Saved data entries:
◆ ◆ ◆ ◆

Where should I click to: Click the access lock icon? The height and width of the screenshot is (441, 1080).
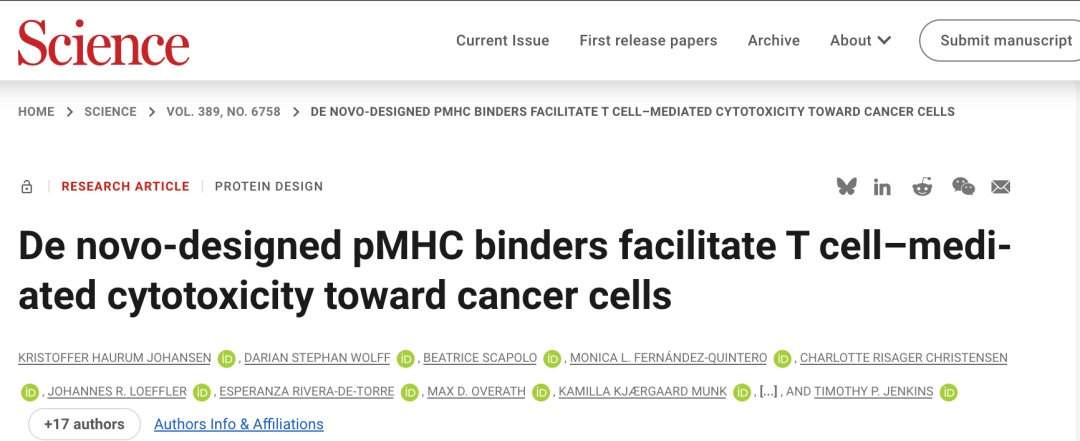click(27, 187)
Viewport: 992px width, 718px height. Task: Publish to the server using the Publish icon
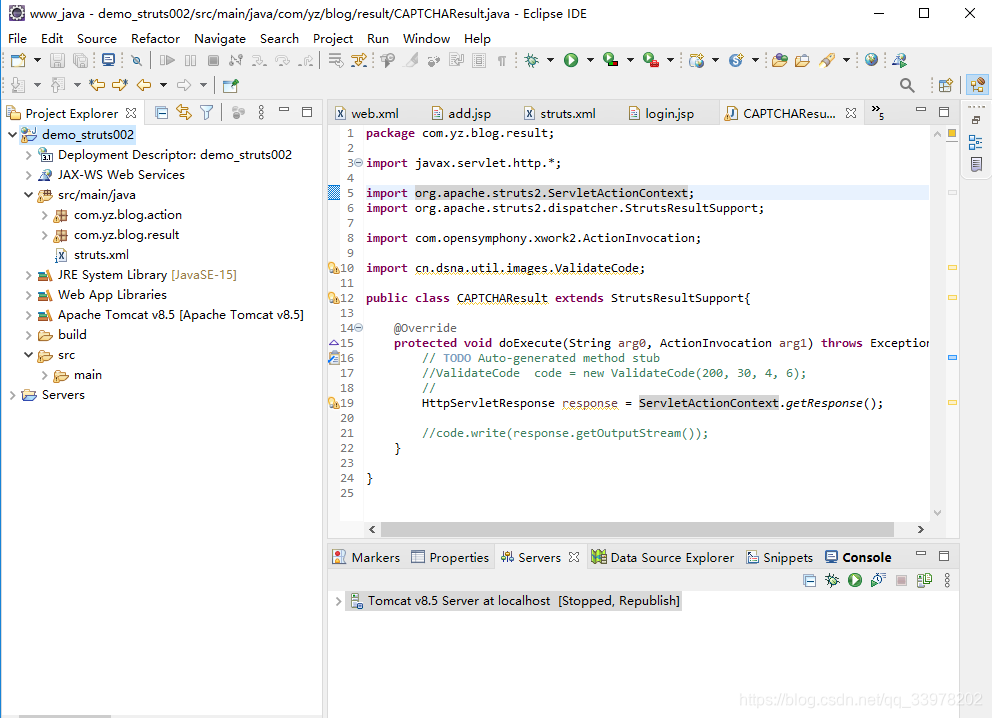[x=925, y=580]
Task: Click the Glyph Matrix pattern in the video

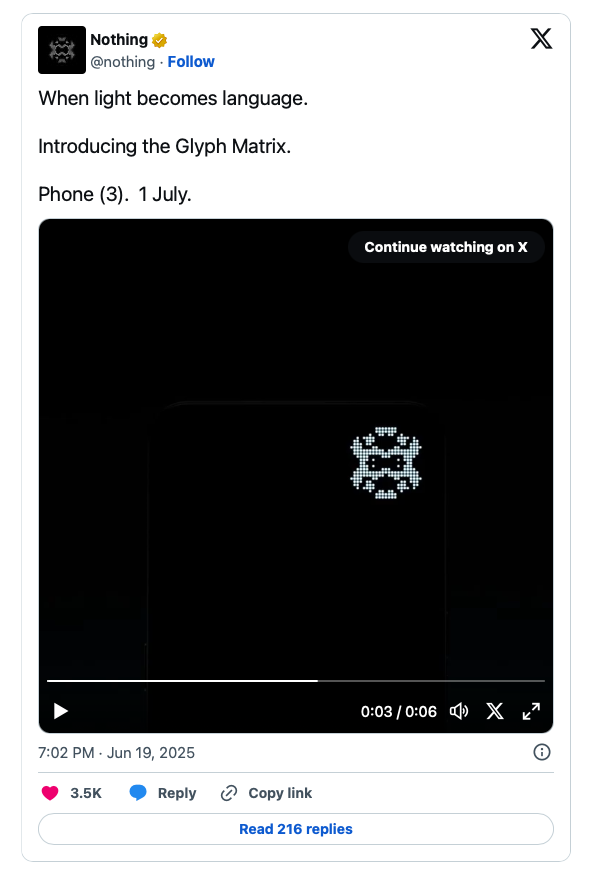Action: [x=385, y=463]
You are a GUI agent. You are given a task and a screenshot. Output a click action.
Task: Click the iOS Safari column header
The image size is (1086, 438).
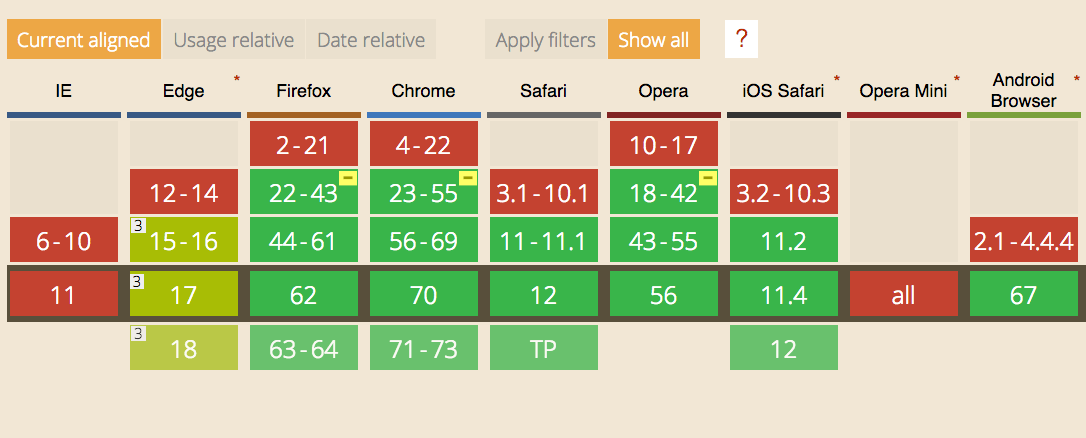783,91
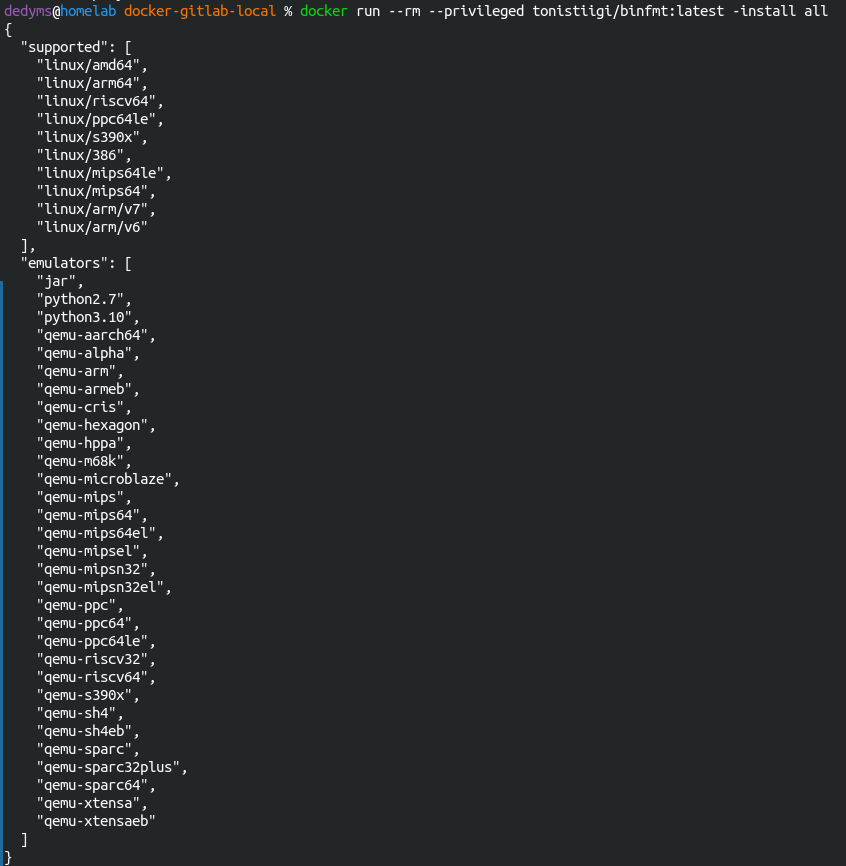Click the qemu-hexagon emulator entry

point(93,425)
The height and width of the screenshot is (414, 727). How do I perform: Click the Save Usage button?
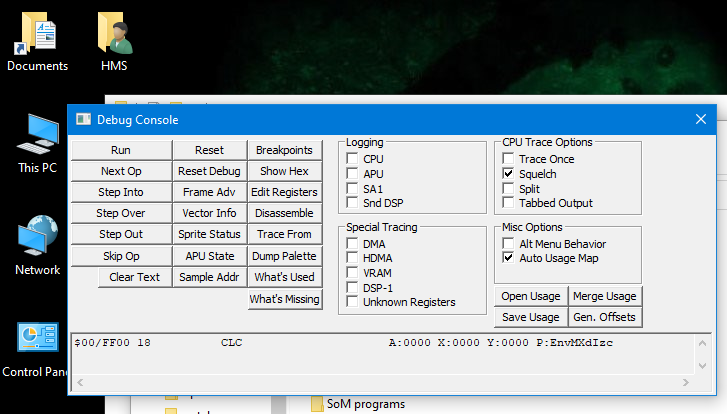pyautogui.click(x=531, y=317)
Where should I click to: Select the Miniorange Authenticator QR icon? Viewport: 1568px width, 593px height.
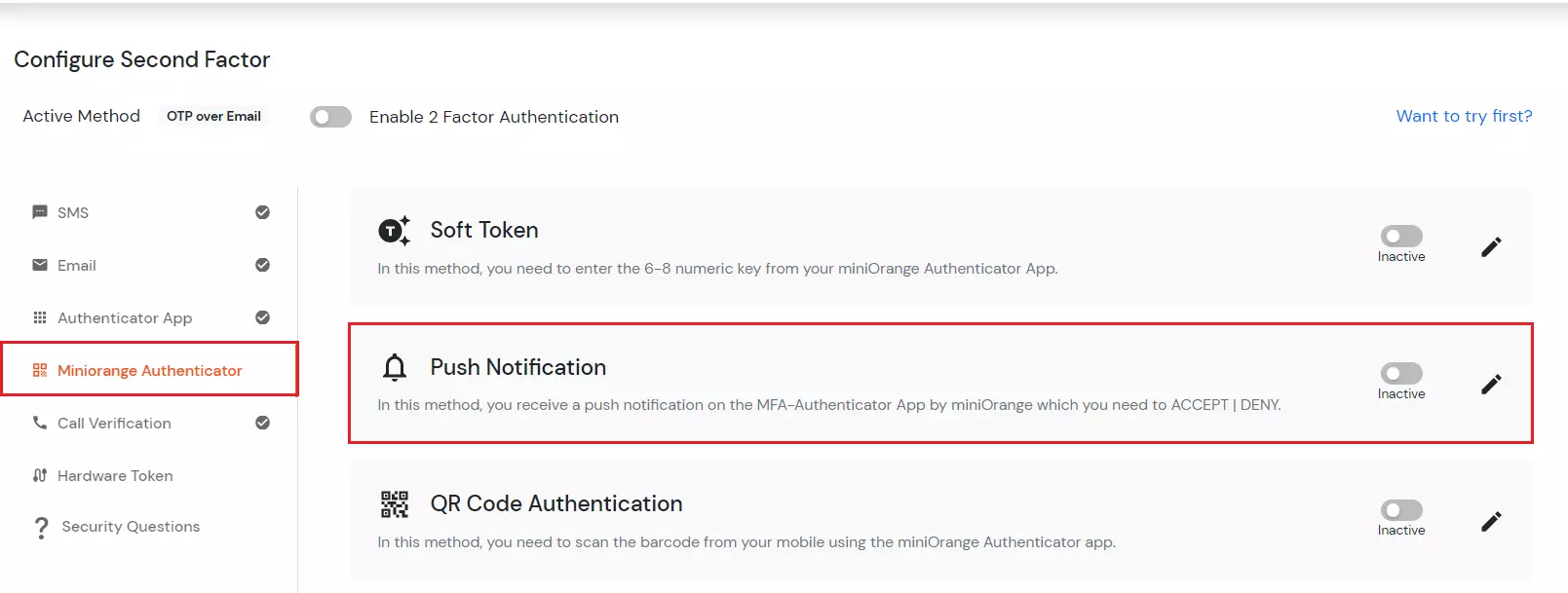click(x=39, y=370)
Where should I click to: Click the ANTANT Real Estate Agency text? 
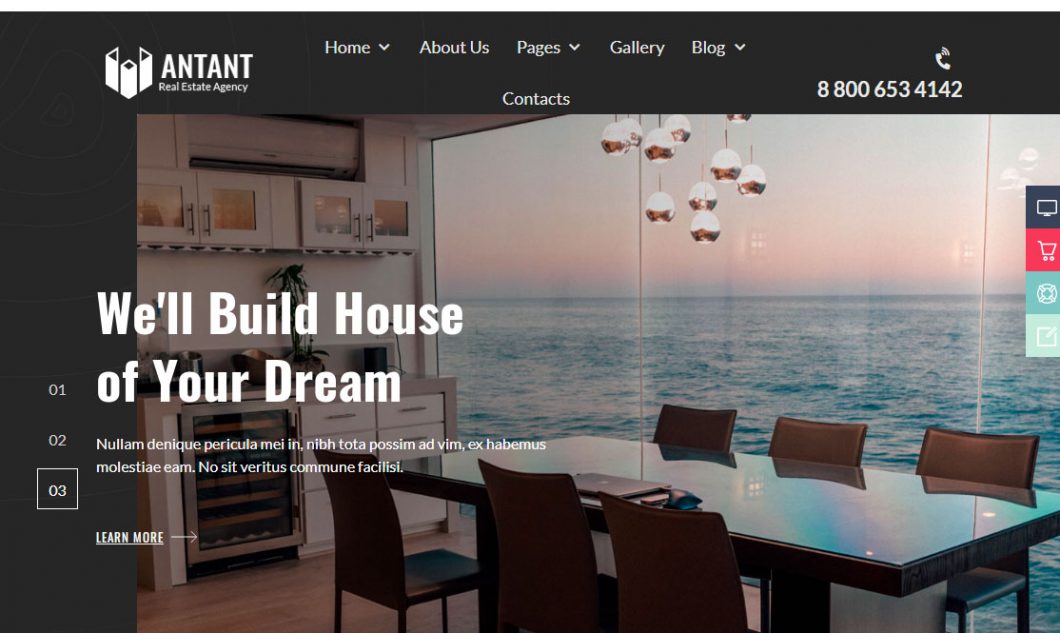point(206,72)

◆ ◆ ◆ ◆

### WHAT THE TASK REQUIRES
Quote, please, only the lines running from the one with "The image size is (1086, 438)." down to the final line of the data above, keeping both ends and skipping the pictures.

### TASK SOLUTION
The image size is (1086, 438).
783,91
Click the qemu-hexagon emulator entry

point(93,425)
The height and width of the screenshot is (414, 727). How do I perform: Click the Save Usage button?
pyautogui.click(x=531, y=317)
Where should I click to: Select the Miniorange Authenticator QR icon? Viewport: 1568px width, 593px height.
click(x=39, y=370)
Where should I click to: Click the ANTANT Real Estate Agency text? 
point(206,72)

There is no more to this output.